Unlike past removals of defiant leaders over corruption charges, Bo's downfall has been tinged by ideological tension and triggered open opposition from leftist sympathizers who have insisted he is the victim of a plot.
Residents of Bo's former power base, Chongqing, were shocked on hearing the news, said Zhang Mingyu, a businessman in the city who has accused Bo of using his crackdown on organized crime to stifle critics and legitimate business.
"In Chongqing, everybody is up and discussing this and waiting for more news," Zhang told Reuters late in the evening. "The ordinary residents are staggered. Many didn't think the rumors could be true. They want to know what the hell has been going on."
UK GOVERNMENT WELCOMES INVESTIGATION
Wang's flight to the U.S. consulate and his allegations prompted the British government to urge an investigation into the death in November of the Briton, Heywood, who Wang said was close to Bo's family and had a dispute with Bo's wife, Gu.
British Foreign Secretary William Hague said he welcomed China's announcement of an investigation into Heywood's death.
Bo, 62, and his wife, formerly a powerful lawyer, have disappeared from public view since his removal as chief of Chongqing, and they have not responded publicly to the reports. Nor has Wang, who is under investigation.
The government said Heywood was once "on good terms" with Gu and Bo Guagua, the couple's son who went to the British private school Harrow, where Heywood also studied. Bo Guagua has been studying at Harvard University and he earlier won a reputation for partying at Oxford University.
Bo Xilai vowed to narrow the gap between rich and poor, kindling hopes among supporters that he could push the nation in a left-populist direction if he joined the central leadership.

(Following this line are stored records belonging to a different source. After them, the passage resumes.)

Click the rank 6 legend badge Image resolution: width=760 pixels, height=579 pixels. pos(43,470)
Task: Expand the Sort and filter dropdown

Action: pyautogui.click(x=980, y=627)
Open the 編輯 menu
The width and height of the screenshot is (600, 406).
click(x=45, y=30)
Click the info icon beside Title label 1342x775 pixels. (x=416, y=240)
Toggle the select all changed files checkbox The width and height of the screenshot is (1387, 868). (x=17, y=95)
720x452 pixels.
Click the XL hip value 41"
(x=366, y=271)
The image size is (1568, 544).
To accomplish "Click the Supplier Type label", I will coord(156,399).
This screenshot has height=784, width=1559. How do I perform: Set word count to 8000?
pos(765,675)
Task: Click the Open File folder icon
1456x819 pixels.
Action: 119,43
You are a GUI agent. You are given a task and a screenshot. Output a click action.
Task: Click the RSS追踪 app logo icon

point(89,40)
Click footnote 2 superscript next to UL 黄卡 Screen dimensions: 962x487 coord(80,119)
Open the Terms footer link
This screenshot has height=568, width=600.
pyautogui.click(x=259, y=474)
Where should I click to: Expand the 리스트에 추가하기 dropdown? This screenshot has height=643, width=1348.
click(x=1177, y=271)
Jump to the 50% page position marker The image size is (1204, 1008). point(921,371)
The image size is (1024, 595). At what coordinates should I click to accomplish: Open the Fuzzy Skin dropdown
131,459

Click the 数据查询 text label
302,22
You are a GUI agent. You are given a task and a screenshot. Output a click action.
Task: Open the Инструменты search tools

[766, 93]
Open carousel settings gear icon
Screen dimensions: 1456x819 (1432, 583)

At a news conference days before his dismissal as Chongqing party chief, Bo scorned as nonsense unspecified accusations of misdeeds by his wife and said unnamed people were pouring "filth on my family".
Bo's hopes for surviving the scandal were probably fatally wounded by his unabashed ambition, which irked many officials, said a source close to Bo and other leaders, speaking to Reuters before the announcements.
"His advantage was his confidence, but his disadvantage was that he was too confident," said the source, who spoke on condition of anonymity. "The signs are that he'll face trial."